Om de leesbaarheid te verhogen is de originele tekst herschreven en zijn er gedeelten weggelaten. Deze Wiki pagina is daarmee een interpretatie van het originele document van maart 1915. Het originele document is ingescand, op deze pagina staan miniatuurafbeeldingen van de verschillende pagina's. Een grotere en beter leesbare versie verschijnt door te klikken op de miniatuurafbeeldingen.
Bestek en voorwaarden
§ 1. Locatie en bereikbaarheid
Het gemaal zal worden gebouwd aan de Zuiderzee bij de Teroelsterkolk op circa 1,5 km ten westen van Lemmer. De Bouwplaats zal bereikbaar zijn per schip (diepte vaarwater; 1,70 m onder zomerpijl). Het station van de Nederlandse Tramwegmaatschappij in Lemmer ligt op circa 2 km afstand van de bouwplaats.
§ 2. Overzicht van de bemalingsinstallatie
De bemalingsinstallatie zal bestaan uit 4 stoommachines die elk 2 direct gekoppelde centrifugaalpompen aandrijven. Elk van deze centrifugaalpompen zal een capaciteit hebben van 500 m3 per minuut bij 1 meter opvoerhoogte.

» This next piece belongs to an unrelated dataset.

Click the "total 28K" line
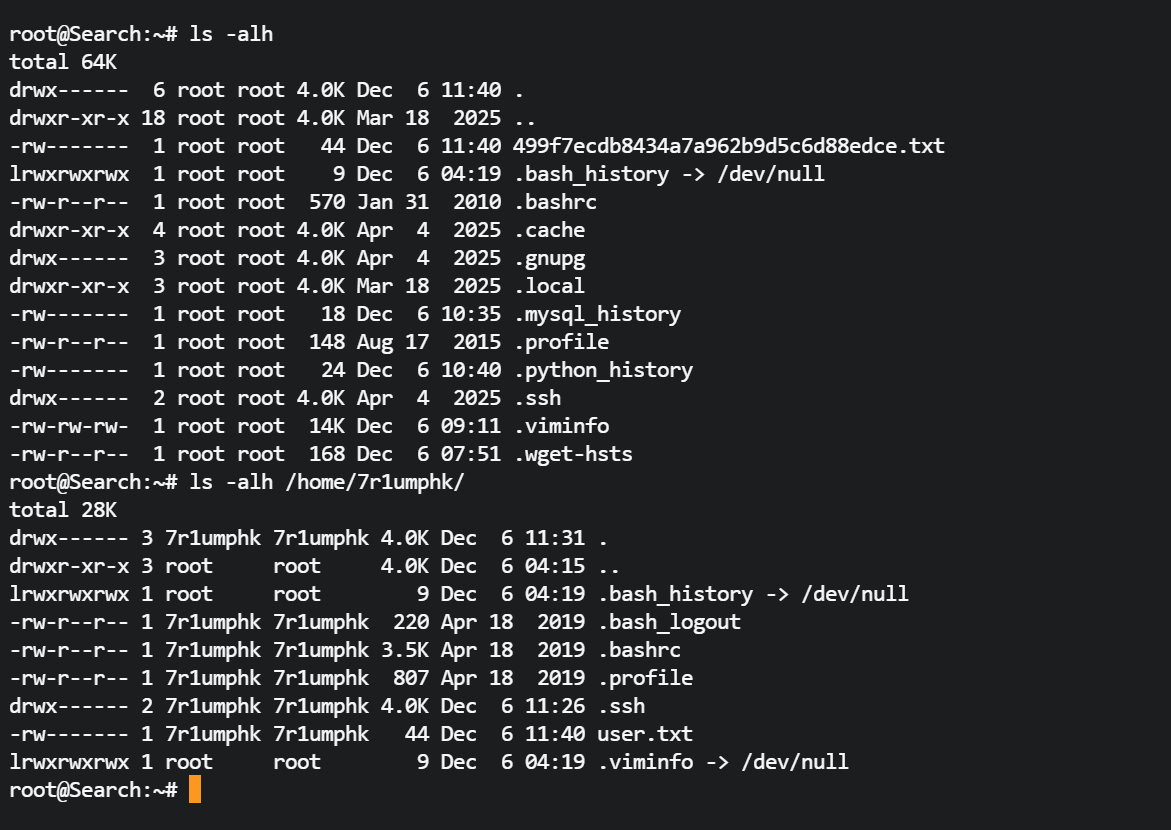Viewport: 1171px width, 830px height. pos(63,510)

De stoommachines zullen horizontale tandem compound machines zijn, werkend op oververhitte stoom. De afgewerkte stoom van de 4 stoommachines zal gecondenseerd worden in 2 oppervlakcondensors. Elke oppervlakcondensor is dus bestemd om de afgewerkte stoom van 2 stoommachines te condenseren. Bij elke condensor hoort een stel afzonderlijk aangedreven circulatie-, lucht- en condensaatpompen.

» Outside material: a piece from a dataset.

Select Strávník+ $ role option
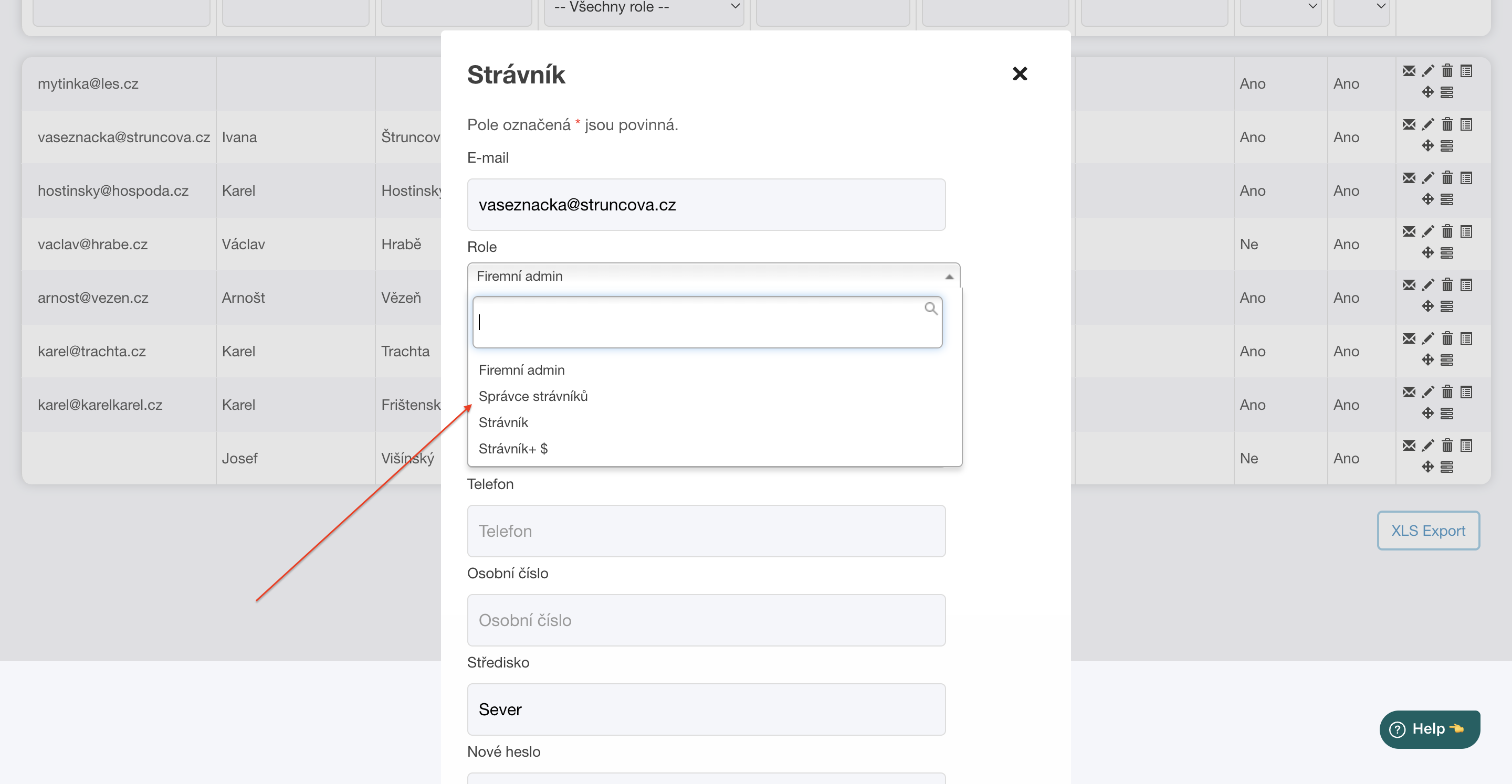Viewport: 1512px width, 784px height. (x=513, y=448)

De stoommachines en bemalingspompen worden opgesteld in een machinegebouw met inwendige afmetingen van ongeveer 60 m bij 15 m. De vloer van het machinegebouw komt op 2,70 m boven NAP te liggen. In het machinegebouw zal een kelder zijn, de vloer van de kelder wordt voorzien op 0,80 m onder NAP.
De benodigde stoom wordt geleverd door 8 stoomketels waarvan steeds één in reserve is. Een stel van 2 stoomketels zal dus meer dan voldoende stoom leveren voor het voeden van één hoofdstoommachine.

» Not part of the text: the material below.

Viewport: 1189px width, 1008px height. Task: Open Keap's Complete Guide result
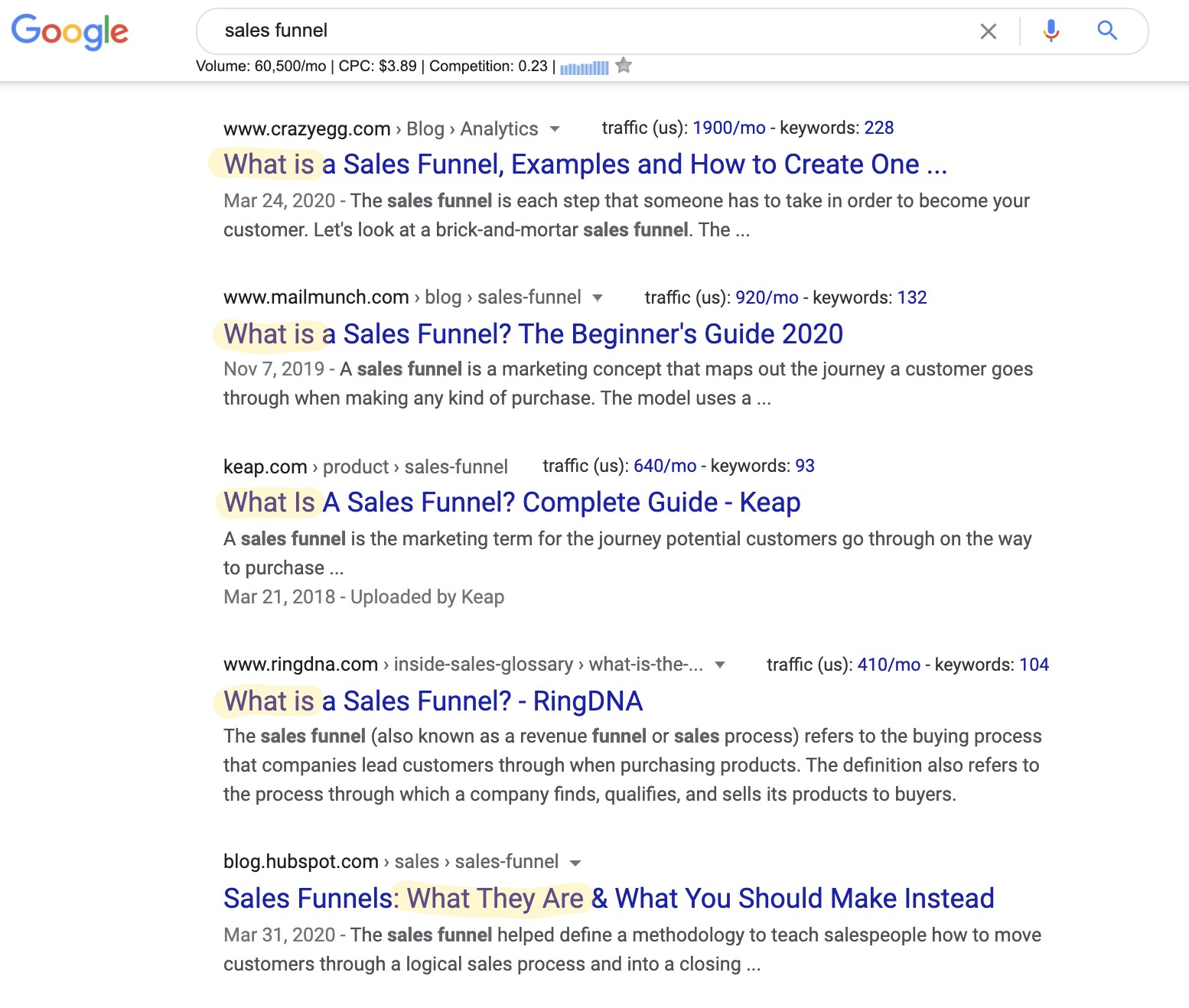coord(512,502)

De stoomketels komen in een ketelhuis te staan. De afmetingen hiervan zullen inwendig ongeveer 38 m bij 16 m zijn. De vloer van het ketelhuis komt op 1,45 m boven NAP te liggen.
§ 3. Stoommachines
De stoommachines zullen horizontale tandem compound machines zijn, werkend op oververhitte stoom met een druk van 10 kg/cm2 en een temperatuur van 310 °C. Zij zullen, bij een snelheid van ongeveer 110 omwentelingen per minuut, een vermogen van ongeveer 600 I.P.K. (indicateurpaardenkracht) moeten kunnen opbrengen.
De lagedrukcilinder zal achter de hogedrukcilinder geplaatst worden. De lagedrukcilinder zal van het gelijkstroom ontwerp zijn. De stoom verdeling zal door kleppen of verticale bosschuiven geschieden.
De stoom toelaat in de hogedrukcilinder zal door een regulateur geregeld worden. Deze regulateur zal met de hand versteld kunnen worden om het toerental van de machine in te kunnen stellen.
De lagedrukcilinder kan bijzonder eenvoudig uitgevoerd worden. Hij hoeft niet voorzien te worden van zogenaamde bijschakelruimten met bijbehorende kleppen. De condensatie-inrichting zal zodanig uitgevoerd worden dat het zeker zal zijn dat er een goed vacuüm in de condensor zal zijn voor het aanzetten van de stoommachines.
De krukken van de stoommachines zullen voorzien worden van tegengewichten van voldoende gewicht om trillingen in de fundatie te voorkomen. Elk machinegeraamte wordt niet alleen met de gebruikelijke verticale fundatiebouten op de fundatie bevestigd maar ook met vier schuine fundatiebouten. De holle machinegeraamten worden vóór het opstellen gevuld met beton en later op de gebruikelijke wijze ondergoten.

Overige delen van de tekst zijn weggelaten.